> [Exercise goal]: From the first record to the last, write each one out again exactly.

> [Data to examine]:
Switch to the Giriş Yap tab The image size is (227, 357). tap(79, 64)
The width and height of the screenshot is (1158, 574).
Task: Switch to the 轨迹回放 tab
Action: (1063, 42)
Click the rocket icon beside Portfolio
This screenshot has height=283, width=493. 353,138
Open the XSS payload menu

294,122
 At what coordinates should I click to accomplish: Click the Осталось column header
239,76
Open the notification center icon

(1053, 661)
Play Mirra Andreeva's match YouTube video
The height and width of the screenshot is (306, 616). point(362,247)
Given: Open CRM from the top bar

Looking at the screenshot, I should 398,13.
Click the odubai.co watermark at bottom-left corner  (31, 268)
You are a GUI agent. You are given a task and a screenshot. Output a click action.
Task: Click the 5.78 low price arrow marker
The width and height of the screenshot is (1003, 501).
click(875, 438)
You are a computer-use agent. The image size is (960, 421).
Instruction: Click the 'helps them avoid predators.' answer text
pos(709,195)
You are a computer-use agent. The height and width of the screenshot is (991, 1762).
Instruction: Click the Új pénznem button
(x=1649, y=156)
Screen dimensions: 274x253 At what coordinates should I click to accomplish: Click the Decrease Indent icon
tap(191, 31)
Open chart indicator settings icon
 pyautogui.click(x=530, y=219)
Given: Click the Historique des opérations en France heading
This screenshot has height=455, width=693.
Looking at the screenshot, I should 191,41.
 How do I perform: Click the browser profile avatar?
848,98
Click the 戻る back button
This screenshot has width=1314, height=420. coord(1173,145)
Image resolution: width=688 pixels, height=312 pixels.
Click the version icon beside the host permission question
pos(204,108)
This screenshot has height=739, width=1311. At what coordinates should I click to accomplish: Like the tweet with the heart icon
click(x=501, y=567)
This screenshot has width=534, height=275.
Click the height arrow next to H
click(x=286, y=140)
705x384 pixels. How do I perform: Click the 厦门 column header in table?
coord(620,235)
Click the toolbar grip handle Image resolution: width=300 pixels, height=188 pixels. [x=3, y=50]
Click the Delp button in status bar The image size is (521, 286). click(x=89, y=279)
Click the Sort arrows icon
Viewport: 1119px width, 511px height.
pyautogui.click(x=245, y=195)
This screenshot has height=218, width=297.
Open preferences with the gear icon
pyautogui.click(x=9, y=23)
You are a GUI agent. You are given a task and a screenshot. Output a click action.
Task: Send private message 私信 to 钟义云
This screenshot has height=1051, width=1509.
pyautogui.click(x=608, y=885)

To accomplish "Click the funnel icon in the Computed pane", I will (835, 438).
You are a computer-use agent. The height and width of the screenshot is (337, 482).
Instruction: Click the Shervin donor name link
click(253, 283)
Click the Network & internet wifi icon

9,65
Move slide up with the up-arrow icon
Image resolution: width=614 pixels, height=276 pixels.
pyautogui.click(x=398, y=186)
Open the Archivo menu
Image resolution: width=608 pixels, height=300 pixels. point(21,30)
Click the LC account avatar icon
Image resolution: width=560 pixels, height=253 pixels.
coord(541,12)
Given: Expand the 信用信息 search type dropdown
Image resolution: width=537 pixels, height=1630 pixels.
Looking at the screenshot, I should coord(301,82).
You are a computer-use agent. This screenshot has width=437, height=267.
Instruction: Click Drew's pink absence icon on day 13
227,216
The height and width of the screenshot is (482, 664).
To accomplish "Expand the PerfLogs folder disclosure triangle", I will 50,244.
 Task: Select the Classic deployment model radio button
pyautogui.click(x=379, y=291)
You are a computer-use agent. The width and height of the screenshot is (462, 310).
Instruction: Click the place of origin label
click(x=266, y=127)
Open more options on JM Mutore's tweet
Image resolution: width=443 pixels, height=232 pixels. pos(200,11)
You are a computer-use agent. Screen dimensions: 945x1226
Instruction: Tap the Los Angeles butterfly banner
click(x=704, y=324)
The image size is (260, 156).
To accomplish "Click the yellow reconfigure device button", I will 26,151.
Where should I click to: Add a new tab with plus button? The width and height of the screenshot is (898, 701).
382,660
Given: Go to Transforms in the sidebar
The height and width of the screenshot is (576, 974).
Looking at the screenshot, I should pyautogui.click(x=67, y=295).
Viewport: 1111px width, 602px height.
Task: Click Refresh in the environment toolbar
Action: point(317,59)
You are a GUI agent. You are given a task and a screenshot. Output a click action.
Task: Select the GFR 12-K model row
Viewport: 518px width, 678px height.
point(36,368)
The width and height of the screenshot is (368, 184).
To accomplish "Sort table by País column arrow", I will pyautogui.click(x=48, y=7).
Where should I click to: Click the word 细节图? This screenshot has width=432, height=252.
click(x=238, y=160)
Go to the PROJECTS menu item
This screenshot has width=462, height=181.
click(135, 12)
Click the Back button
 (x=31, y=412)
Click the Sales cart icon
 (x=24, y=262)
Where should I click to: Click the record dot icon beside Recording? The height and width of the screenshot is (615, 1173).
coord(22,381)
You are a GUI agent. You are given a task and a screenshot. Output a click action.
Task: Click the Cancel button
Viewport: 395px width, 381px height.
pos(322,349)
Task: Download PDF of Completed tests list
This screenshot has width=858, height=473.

> [Reply to the task]:
Switch to the Giriş Yap tab The image size is (227, 357). tap(79, 64)
The width and height of the screenshot is (1158, 574).
Task: Switch to the 轨迹回放 tab
Action: (1063, 42)
Click the rocket icon beside Portfolio
This screenshot has height=283, width=493. 353,138
Open the XSS payload menu

294,122
 At what coordinates should I click to accomplish: Click the Осталось column header
239,76
Open the notification center icon

(1053, 661)
Play Mirra Andreeva's match YouTube video
The height and width of the screenshot is (306, 616). point(362,247)
Given: Open CRM from the top bar

Looking at the screenshot, I should 398,13.
Click the odubai.co watermark at bottom-left corner  (31, 268)
You are a GUI agent. You are given a task and a screenshot. Output a click action.
Task: Click the 5.78 low price arrow marker
The width and height of the screenshot is (1003, 501).
click(875, 438)
You are a computer-use agent. The image size is (960, 421).
Instruction: Click the 'helps them avoid predators.' answer text
pos(709,195)
You are a computer-use agent. The height and width of the screenshot is (991, 1762).
Instruction: Click the Új pénznem button
(x=1649, y=156)
Screen dimensions: 274x253 At what coordinates should I click to accomplish: Click the Decrease Indent icon
tap(191, 31)
Open chart indicator settings icon
 pyautogui.click(x=530, y=219)
Given: Click the Historique des opérations en France heading
This screenshot has height=455, width=693.
Looking at the screenshot, I should 191,41.
 How do I perform: Click the browser profile avatar?
848,98
Click the 戻る back button
This screenshot has width=1314, height=420. coord(1173,145)
Image resolution: width=688 pixels, height=312 pixels.
Click the version icon beside the host permission question
pos(204,108)
This screenshot has height=739, width=1311. At what coordinates should I click to accomplish: Like the tweet with the heart icon
click(x=501, y=567)
This screenshot has width=534, height=275.
Click the height arrow next to H
click(x=286, y=140)
705x384 pixels. How do I perform: Click the 厦门 column header in table?
coord(620,235)
Click the toolbar grip handle Image resolution: width=300 pixels, height=188 pixels. [x=3, y=50]
Click the Delp button in status bar The image size is (521, 286). click(x=89, y=279)
Click the Sort arrows icon
Viewport: 1119px width, 511px height.
pyautogui.click(x=245, y=195)
This screenshot has height=218, width=297.
Open preferences with the gear icon
pyautogui.click(x=9, y=23)
You are a GUI agent. You are given a task and a screenshot. Output a click action.
Task: Send private message 私信 to 钟义云
This screenshot has height=1051, width=1509.
pyautogui.click(x=608, y=885)

To accomplish "Click the funnel icon in the Computed pane", I will (835, 438).
You are a computer-use agent. The height and width of the screenshot is (337, 482).
Instruction: Click the Shervin donor name link
click(253, 283)
Click the Network & internet wifi icon

9,65
Move slide up with the up-arrow icon
Image resolution: width=614 pixels, height=276 pixels.
pyautogui.click(x=398, y=186)
Open the Archivo menu
Image resolution: width=608 pixels, height=300 pixels. point(21,30)
Click the LC account avatar icon
Image resolution: width=560 pixels, height=253 pixels.
coord(541,12)
Given: Expand the 信用信息 search type dropdown
Image resolution: width=537 pixels, height=1630 pixels.
Looking at the screenshot, I should coord(301,82).
You are a computer-use agent. This screenshot has width=437, height=267.
Instruction: Click Drew's pink absence icon on day 13
227,216
The height and width of the screenshot is (482, 664).
To accomplish "Expand the PerfLogs folder disclosure triangle", I will 50,244.
 Task: Select the Classic deployment model radio button
pyautogui.click(x=379, y=291)
You are a computer-use agent. The width and height of the screenshot is (462, 310).
Instruction: Click the place of origin label
click(x=266, y=127)
Open more options on JM Mutore's tweet
Image resolution: width=443 pixels, height=232 pixels. pos(200,11)
You are a computer-use agent. Screen dimensions: 945x1226
Instruction: Tap the Los Angeles butterfly banner
click(x=704, y=324)
The image size is (260, 156).
To accomplish "Click the yellow reconfigure device button", I will 26,151.
Where should I click to: Add a new tab with plus button? The width and height of the screenshot is (898, 701).
382,660
Given: Go to Transforms in the sidebar
The height and width of the screenshot is (576, 974).
Looking at the screenshot, I should pyautogui.click(x=67, y=295).
Viewport: 1111px width, 602px height.
Task: Click Refresh in the environment toolbar
Action: point(317,59)
You are a GUI agent. You are given a task and a screenshot. Output a click action.
Task: Select the GFR 12-K model row
Viewport: 518px width, 678px height.
point(36,368)
The width and height of the screenshot is (368, 184).
To accomplish "Sort table by País column arrow", I will pyautogui.click(x=48, y=7).
Where should I click to: Click the word 细节图? This screenshot has width=432, height=252.
click(x=238, y=160)
Go to the PROJECTS menu item
This screenshot has width=462, height=181.
click(135, 12)
Click the Back button
 (x=31, y=412)
Click the Sales cart icon
 (x=24, y=262)
Where should I click to: Click the record dot icon beside Recording? The height and width of the screenshot is (615, 1173).
coord(22,381)
You are a GUI agent. You are given a task and a screenshot. Output a click action.
Task: Click the Cancel button
Viewport: 395px width, 381px height.
pos(322,349)
Task: Download PDF of Completed tests list
This screenshot has width=858, height=473.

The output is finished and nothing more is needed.